An inspectorate process has been developed to assist local authorities to enforce compliance with the National Building Regulations (NBR).

An inspectorate process has been developed to enforce compliance with the NBR. Credit ITC

The Institute for Timber Construction South Africa (ITC-SA) together with the South African Qualifications Authority (SAQA), the accredited professional body for the engineered timber construction sector in South Africa, developed the inspectorate process.

A non-profit organisation whose mandate it is to create and maintain standards in the engineered timber construction industry, the ITC-SA aims at all times, to act in the best interests of public safety and the protection of homeowners’ and developers’ investments. To achieve this, the institute relies heavily on local authorities to ensure regulations are adhered to.

In support of local authorities’ compliance to the National Building Regulations, the Institute has successfully developed the ‘A19 Approved Designers and Inspectorate Process’.

“In terms of the National Building Regulations and Building Standards Act No.103 of 1977 and the National Building Regulations SANS 10400 (SABS 0400), it is required that an approved competent person (a registered person in terms of the Engineering Professions Act) must undertake responsibility for the design and inspection of a rationally designed structural system,” says Amanda Obbes, ITC-SA general manager.

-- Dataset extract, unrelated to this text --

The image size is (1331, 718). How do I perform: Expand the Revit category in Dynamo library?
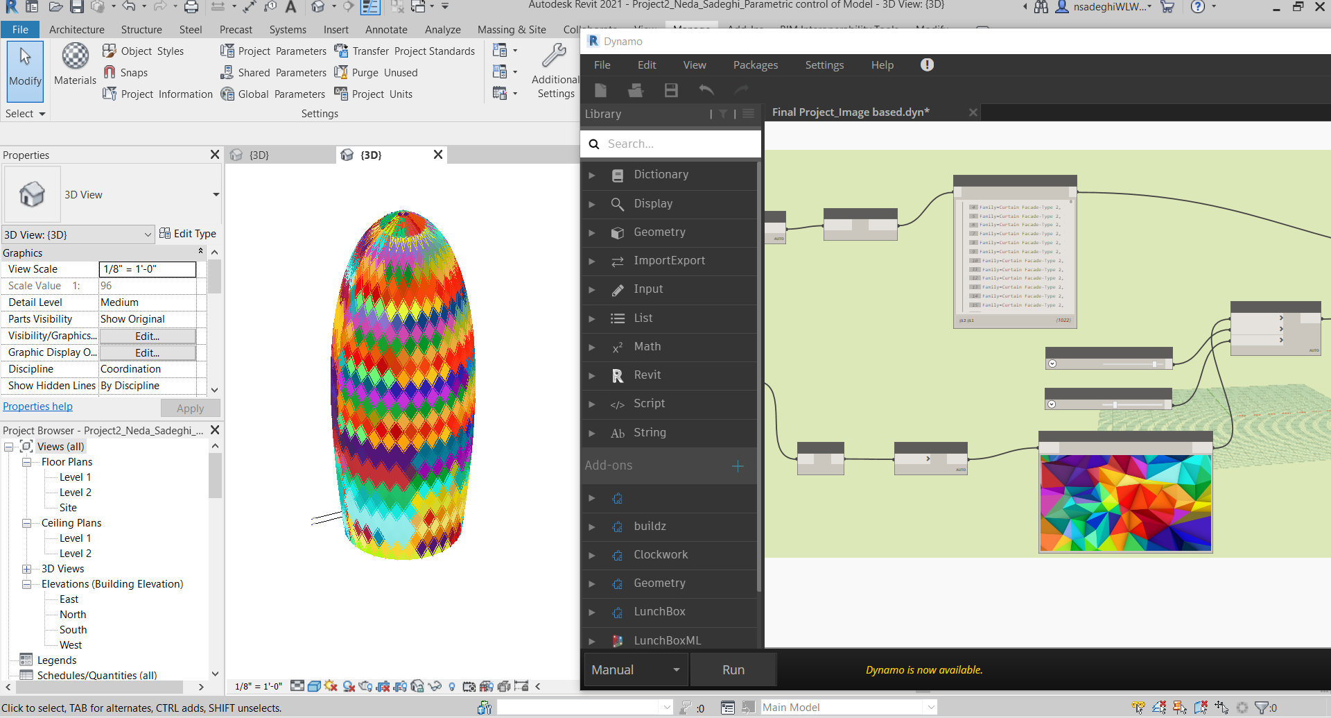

“There are far too many roof structures that do not comply with the deemed-to-satisfy rules in the National Building Regulations Part L: Roofs. A rationally designed prefabricated nail-plated roof truss is part of a structural system and therefore the requirements of the regulations must apply,” she notes.

“We are aware of the pitfalls in the erection process of structures and it is essential that the roof structures be inspected and signed off by the approved designers, or a registered professional engineer, who, by virtue of their education and training, is competent to do so and has access to the design details and the erection documentation,” Obbes concludes.